SUBJECT: Idly pondering what if…
   DATE: Wed 10 Apr 15:47:45 BST 2019

Yesterday I saw a commit on the golang-checkins mailing list that made me
pause and ponder for a while. It concerned a test used in an ‘if’ statement.

The ‘if’ statement is one that programmers use regularly when coding. It is
used to control the conditional execution of code. A simple example is:


  if x > 0 {
    foo()
  }


In this example if x is greater than 0 then we call foo. There are other forms
such as ‘if…else’ and ‘if…else if…else’. However, what I want to focus on is
the testing expression.

The commit that made me pause and ponder was titled:


  strings: use Go style character range comparison in ToUpper/ToLower


This was the original code:


  if c >= 'a' && c <= 'z' {
    c -= 'a' - 'A'
  }


Which was changed to:


  if 'a' <= c && c <= 'z' {
    c -= 'a' - 'A'
  }


The first way of writing the ‘if’ statement is how I would normally write it.
It’s how you would say it: if c is greater than or equal to 'a' and c is less
than or equal to 'z' do something. This seems very natural and is easy to
comprehend.

The second form needs some additional thinking before you can be sure it is
correct. However, I can see the merit of having the “c” variable in the middle
and the comparison values 'a' and 'z' on the outside, visually it’s saying if
“c” is between 'a' and 'z'.

What would the if statement be to test for “c” being outside the range 'a' to
'z'? Normally I would write:


  if c < 'a' || c > 'z' {

  }


However to get the visual style we would write:


  if c < 'a' || 'z' < c {

  }


Here we have “c” on the outside and the comparison values in the middle.
Visually we are saying “c” outside of the range 'a' to 'z'. This one is harder
to comprehend.

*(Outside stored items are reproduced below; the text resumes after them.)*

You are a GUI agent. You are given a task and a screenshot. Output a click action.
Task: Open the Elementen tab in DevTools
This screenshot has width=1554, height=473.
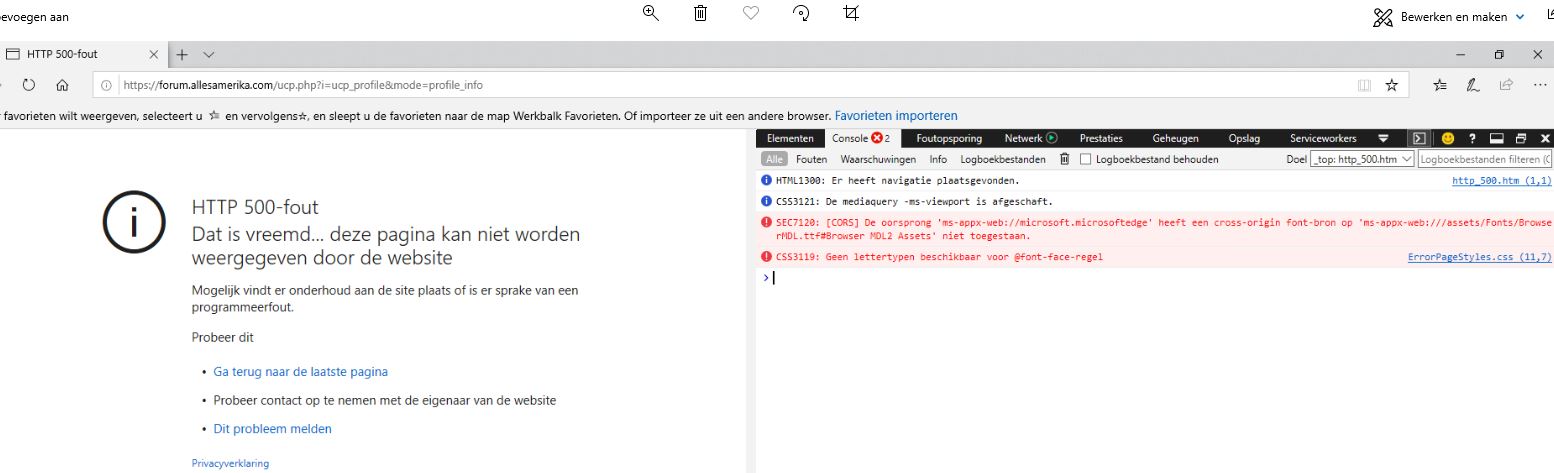coord(790,138)
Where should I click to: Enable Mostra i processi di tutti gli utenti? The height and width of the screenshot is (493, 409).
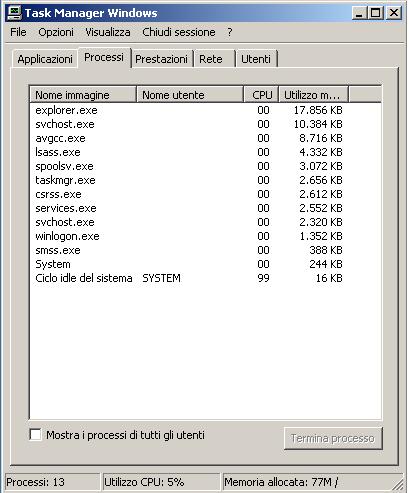point(35,435)
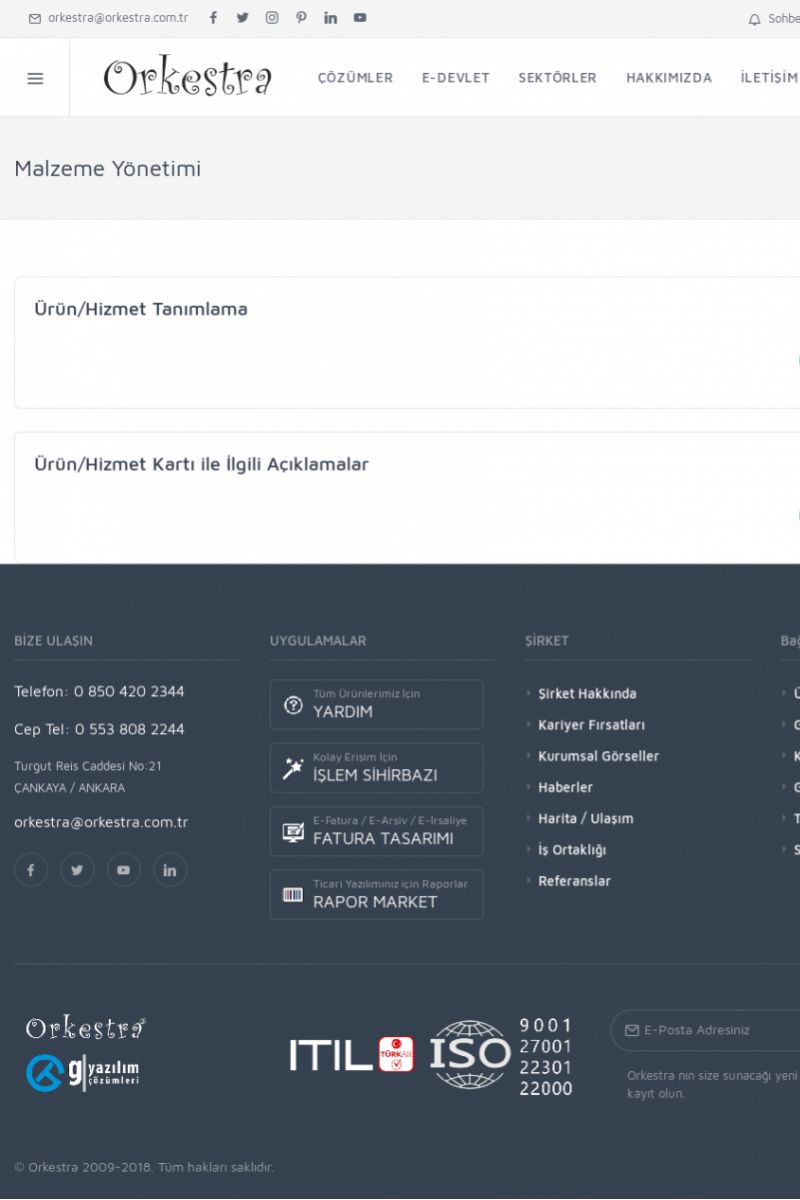Click the Pinterest icon in top bar
Viewport: 800px width, 1200px height.
(x=301, y=18)

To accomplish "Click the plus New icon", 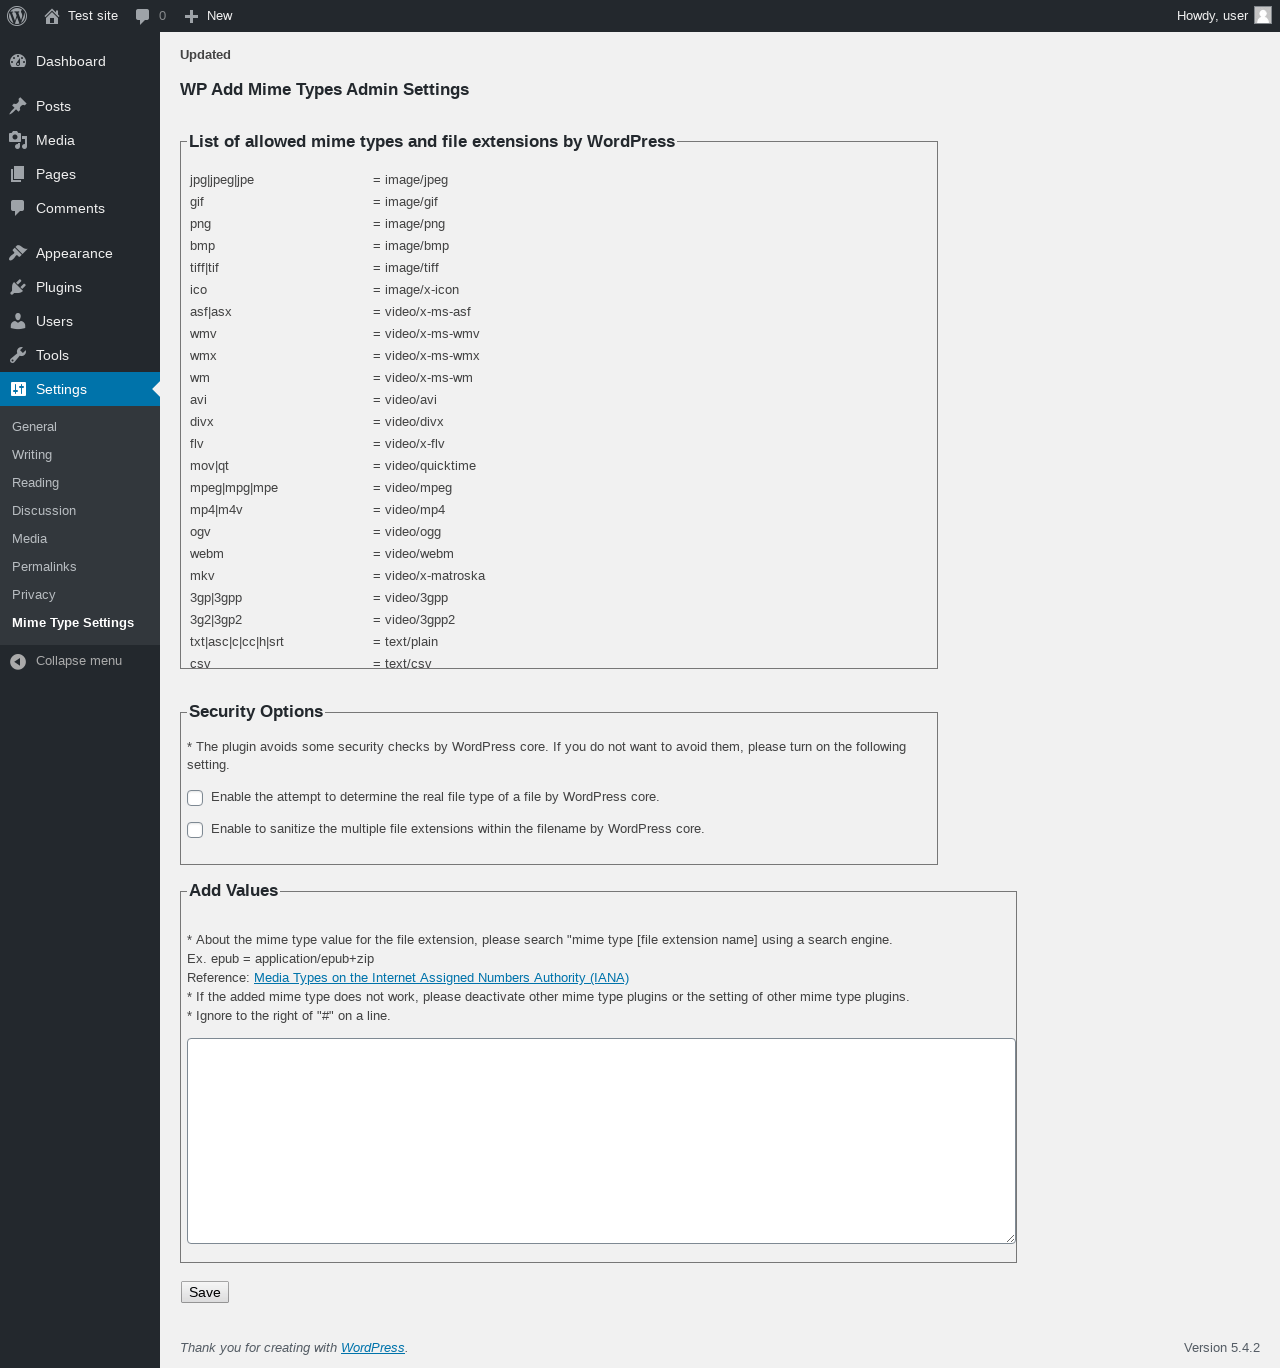I will click(x=192, y=16).
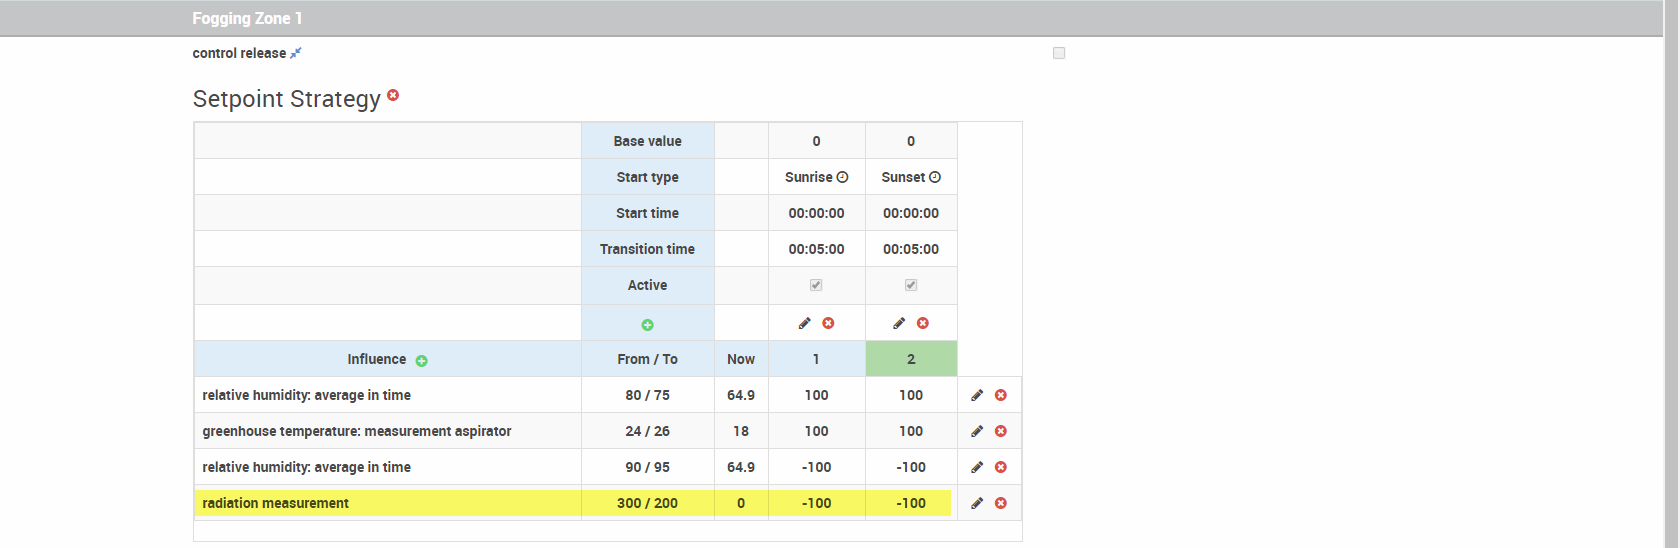This screenshot has width=1680, height=548.
Task: Add a new period with green plus
Action: coord(647,325)
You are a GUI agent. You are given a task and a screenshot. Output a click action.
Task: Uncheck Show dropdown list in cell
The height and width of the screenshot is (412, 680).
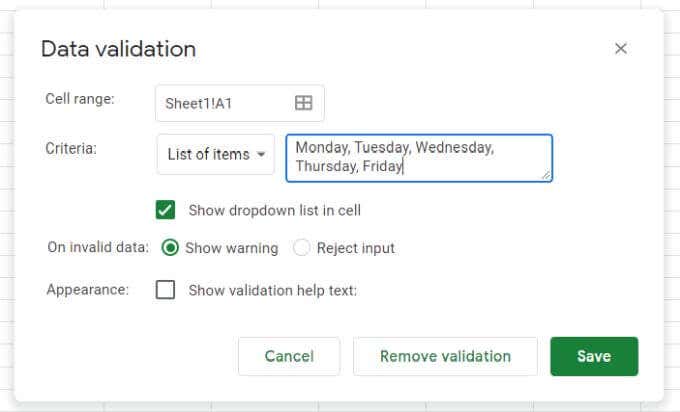point(166,210)

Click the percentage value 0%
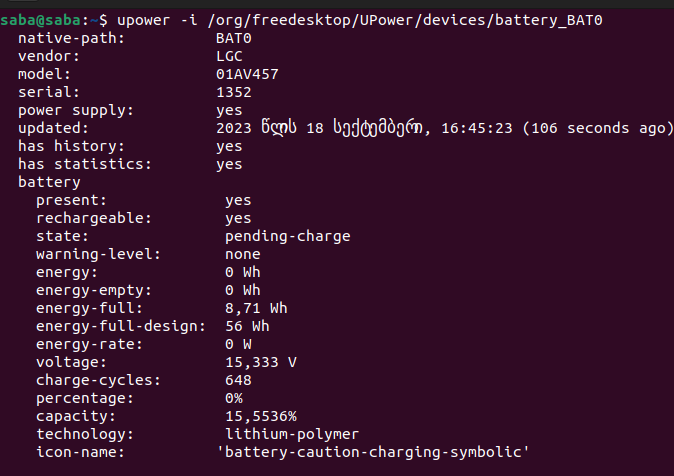(x=234, y=398)
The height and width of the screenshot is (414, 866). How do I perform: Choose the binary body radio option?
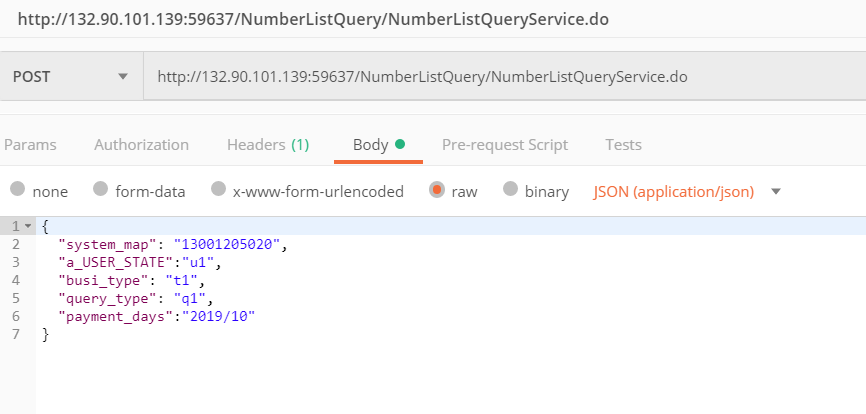click(x=510, y=190)
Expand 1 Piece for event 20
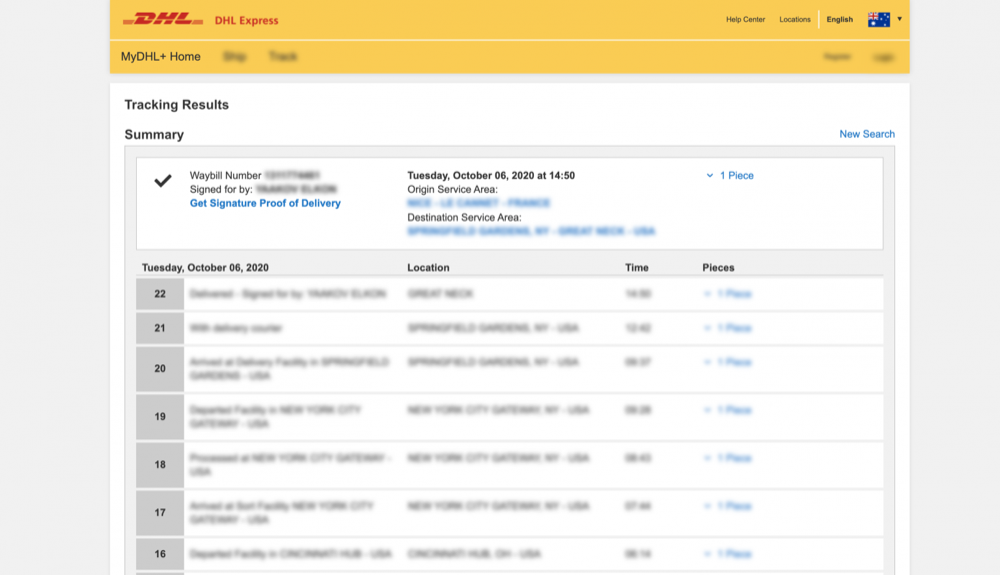 pyautogui.click(x=727, y=362)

What is “ 'z' < c ” actually testing for, what are the limits
being tested here?

I did some digging in the Go source tree and found a lot of tests using the
form ‘x <= lo && hi <= x’ and only a few of the form ‘x < lo || hi < x’.

I did some searching around and found conventions for comments, indenting,
line lengths and naming — but nothing on ‘if’ statements. So I wonder where
this came from? The only vague reference I found was on Wikipedia[1]:


  Early toolsmiths writing in C under Unix began developing idioms at a rapid
  rate to classify characters into different types. For example, in the ASCII
  character set, the following test identifies a letter:

  if (('A' <= c && c <= 'Z') || ('a' <= c && c <= 'z'))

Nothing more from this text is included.